Olmstead joined a select group of only 111 percussionists chosen to receive the honor since its inception in 1972. In addition to numerous awards and recognitions, Olmstead received the Lifetime Achievement in Education Award from The Percussive Arts Society in 2004 and Distinguished Faculty Award for Teaching from IUP in 1994.
Olmstead came to IUP in 1966 as the music department’s first full-time percussion instructor and worked until his retirement in 2003 to develop a university percussion program which gained international recognition.
In addition to other professional associations, he was active in the Percussive Arts Society as a member of the board of directors for 11 years, served as first vice president for two years and as president for five years. It was during his presidency that the annual Percussive Arts Society International Conventions were established. The conventions today register approximately 5,000 participants.
In 1997, Olmstead and IUP percussion alumni and friends established the Olmstead Percussion Scholarship.
Upon retirement, Olmstead donated his personal 3,000-item percussion library to IUP.
In 2010 Olmstead was honored by the IUP Board of Trustees when the Cogswell Music Building’s percussion rehearsal hall was named for him. The Olmstead Percussion Rehearsal Hall is used for a variety of percussion activities from percussion ensemble rehearsals to guest artist clinics and presentations.
Olmstead lives in Indiana with his wife, Michelina.
Also inducted Thursday were Clifford Alexis, a performer, composer, arranger, tuner, builder and educator; Harold Jones, a prolific jazz drummer; and Salvatore Rabbio, a world-class performer, clinician and educator.
PAS is an international organization of more 7,000 members, with 50 chapters located across the United States, and an additional 28 chapters outside the U.S.
The Percussive Arts Society is the world’s largest percussion organization and is considered the central source for information and networking for percussionists and drummers of all ages. Established in 1961 as a nonprofit, music service organization, its mission is to promote percussion education, research, performance and appreciation throughout the world.
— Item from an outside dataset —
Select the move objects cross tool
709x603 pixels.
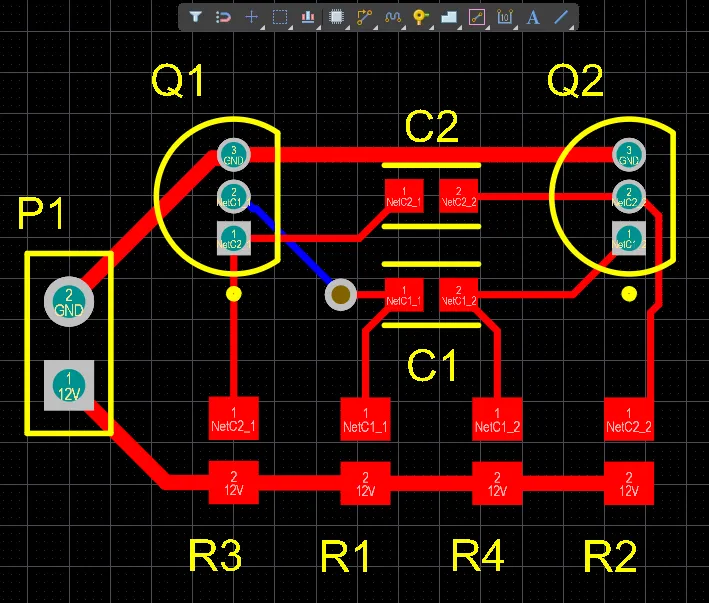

The Hall of Fame award is the society’s highest form of recognition for outstanding accomplishment and artistic contributions to the world of percussion. The PAS Hall of Fame was established in 1972 to recognize the contributions of the most highly regarded leaders in percussion performance, education, research, scholarship, administration, composition and the industry. Inductees demonstrate the highest ideals and professional integrity to their profession to bring about significant events, substantive improvements in the world of percussion, and the betterment of the profession through exemplary services or acts.